##### Data for this exercise #####

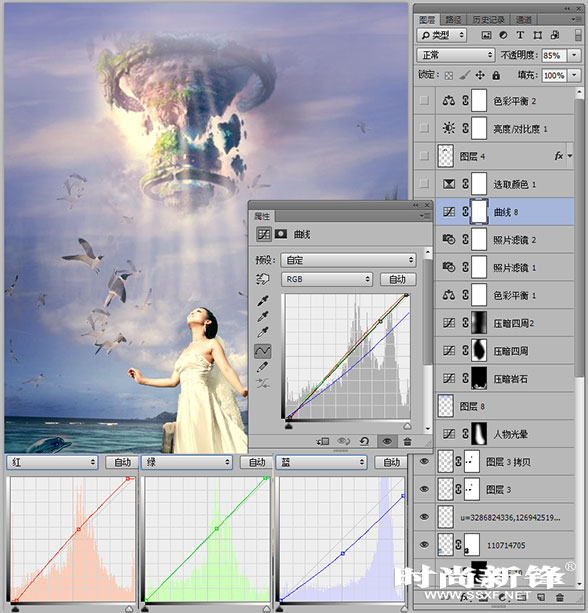Show the 色彩平衡 2 layer

424,100
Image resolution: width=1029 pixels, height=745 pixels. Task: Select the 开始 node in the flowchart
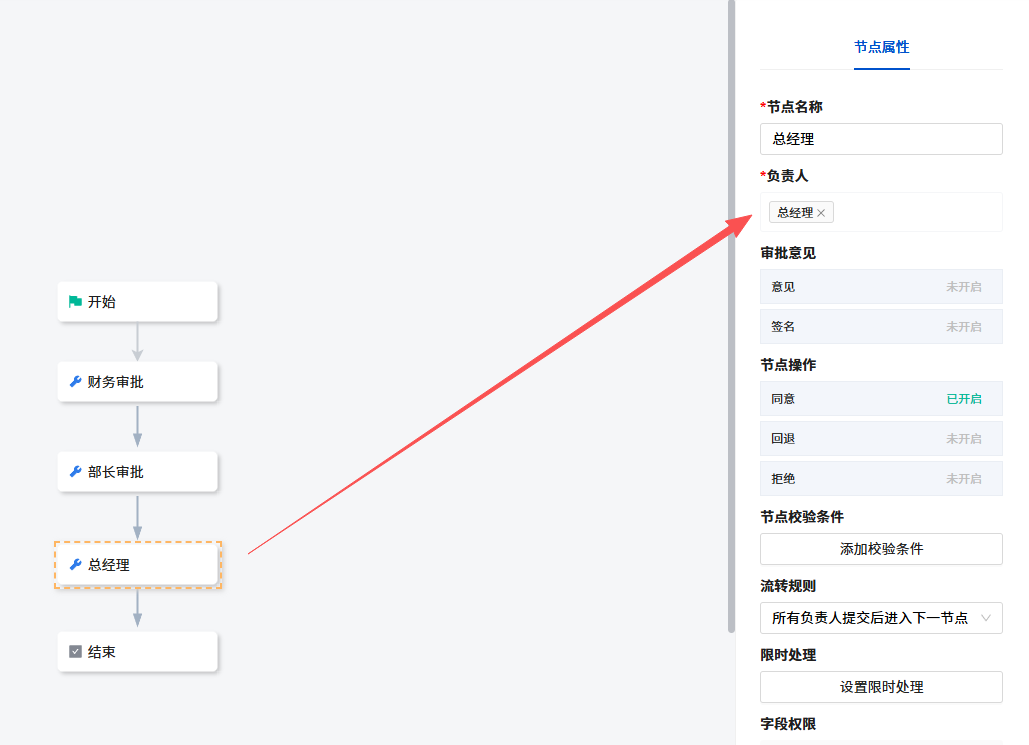(137, 301)
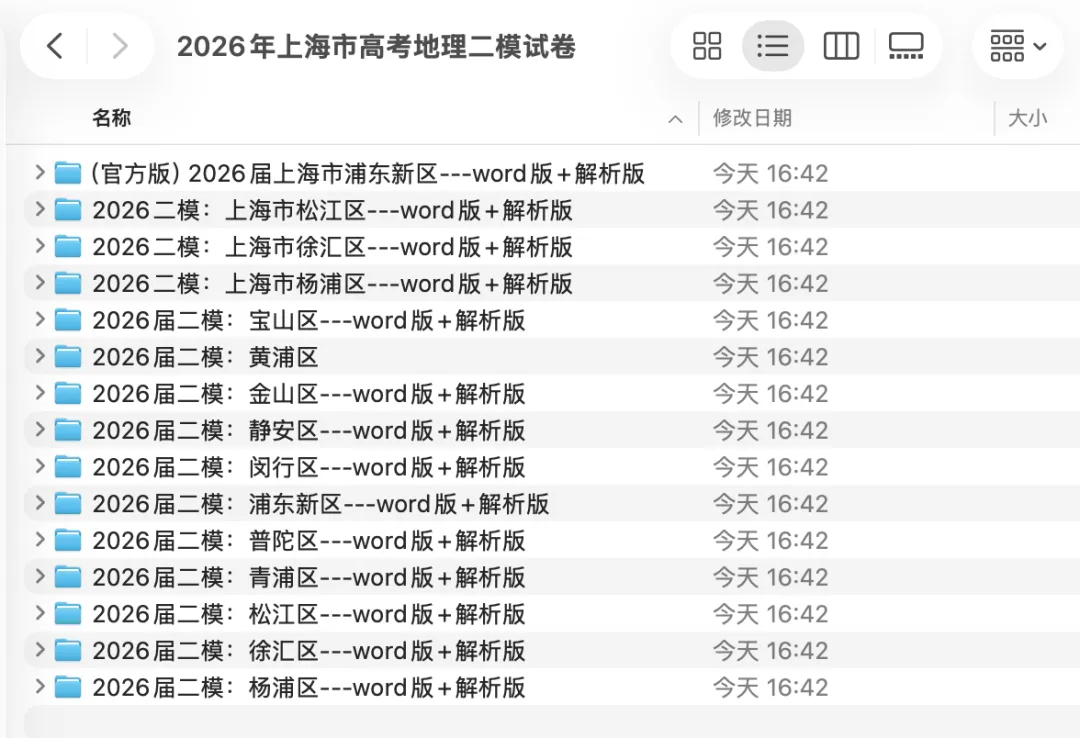Switch to column view
The width and height of the screenshot is (1080, 738).
click(840, 45)
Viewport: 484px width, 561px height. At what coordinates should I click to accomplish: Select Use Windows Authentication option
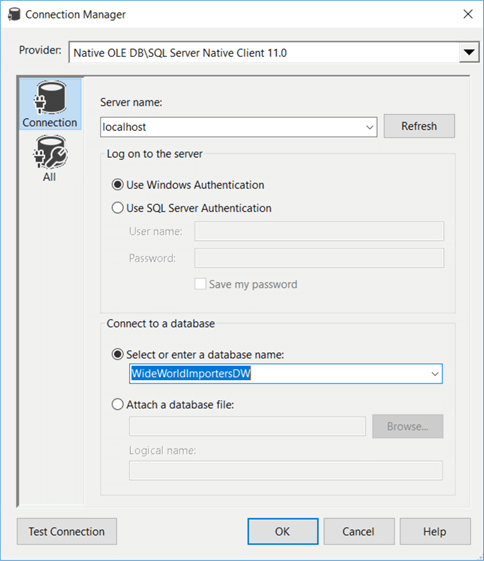coord(117,185)
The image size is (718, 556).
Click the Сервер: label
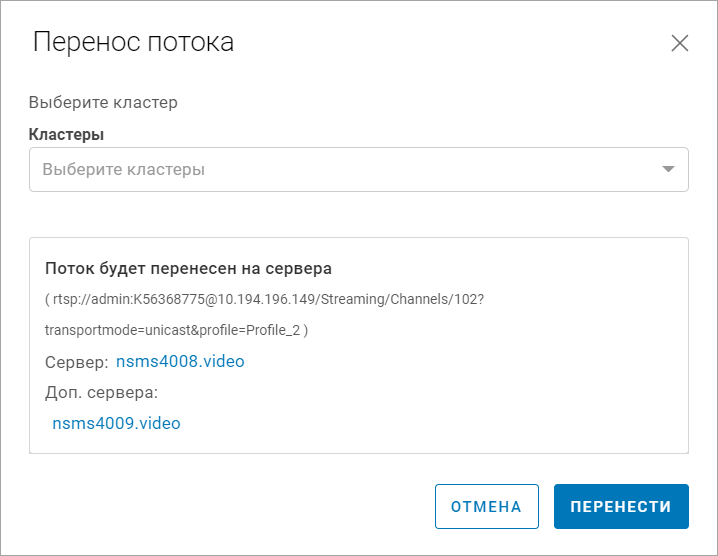click(x=76, y=361)
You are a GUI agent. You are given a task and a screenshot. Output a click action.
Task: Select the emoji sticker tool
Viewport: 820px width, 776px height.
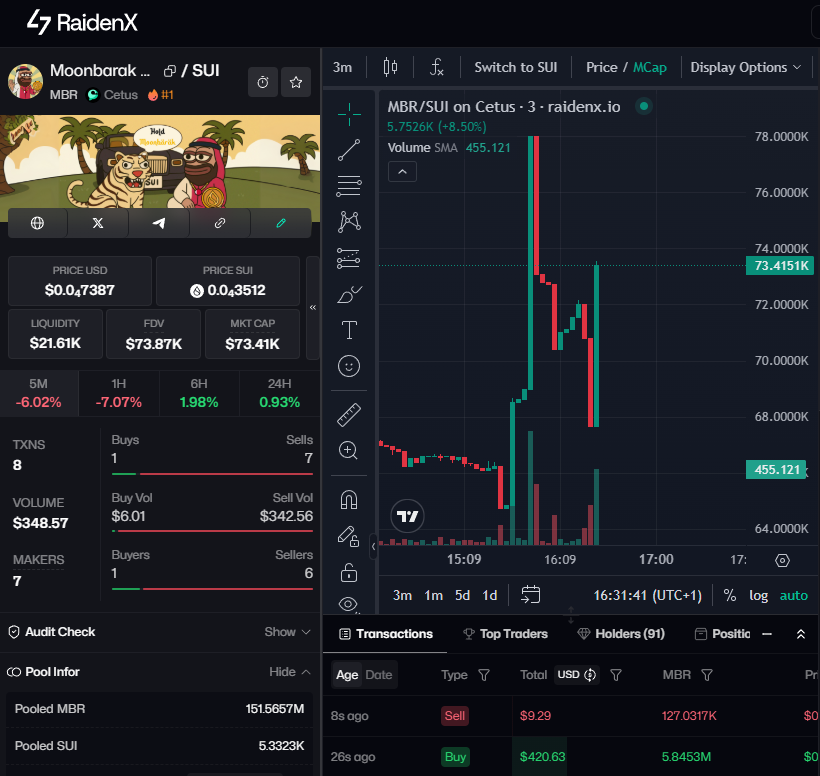[x=348, y=366]
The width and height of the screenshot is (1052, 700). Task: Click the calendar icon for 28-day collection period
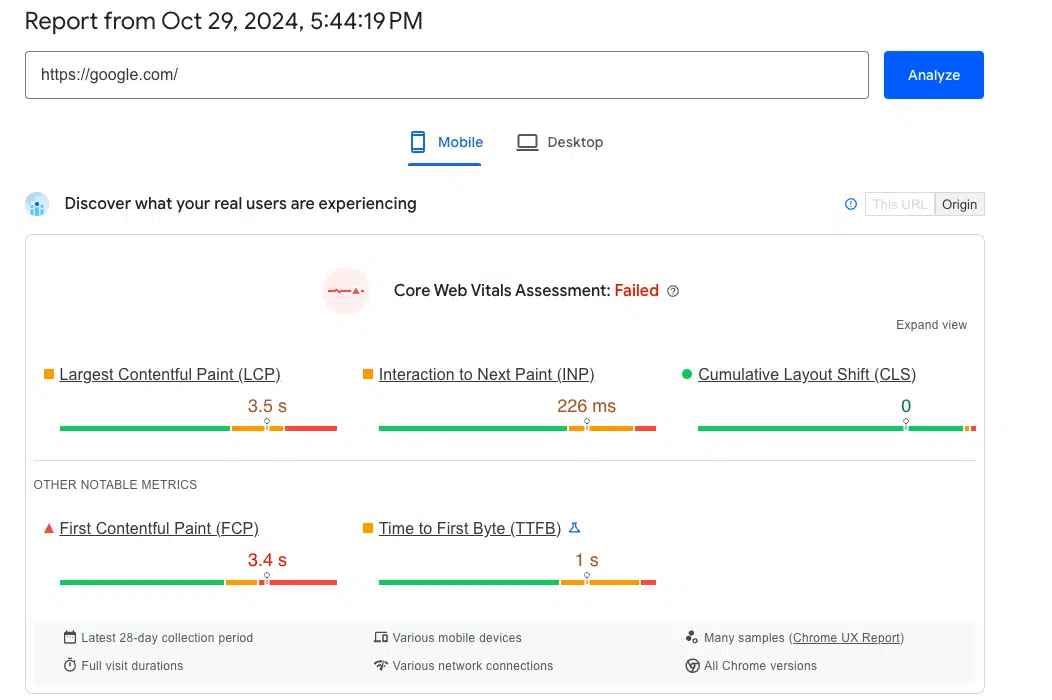click(x=70, y=637)
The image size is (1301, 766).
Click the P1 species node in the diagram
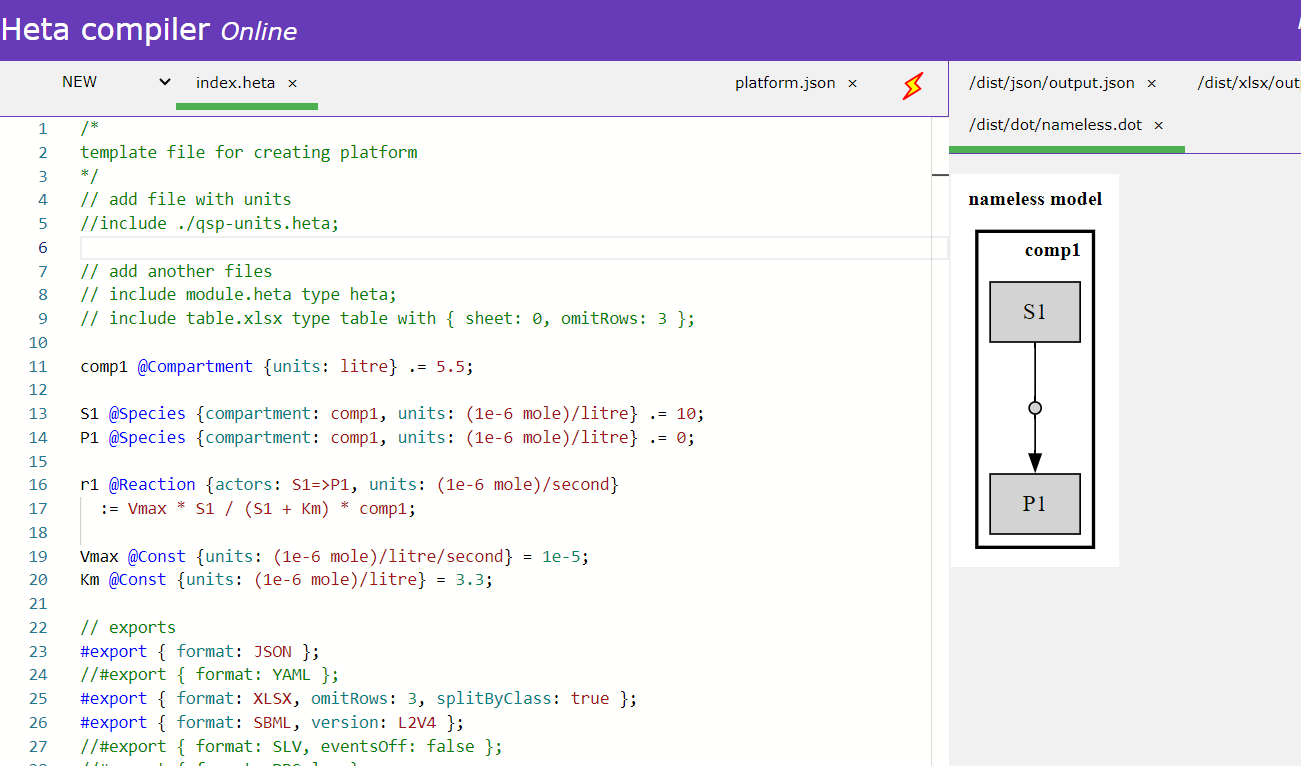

#####

*Exercise brief*. Write out, exactly and with nothing added, every line from the one that holds "Viewport: 820px width, 776px height." to the end of the entries above; pictures stay out.

*Task solution*.
Viewport: 820px width, 776px height.
[x=348, y=366]
The width and height of the screenshot is (1052, 700). Task: Click the calendar icon for 28-day collection period
click(x=70, y=637)
The image size is (1301, 766).
Click the P1 species node in the diagram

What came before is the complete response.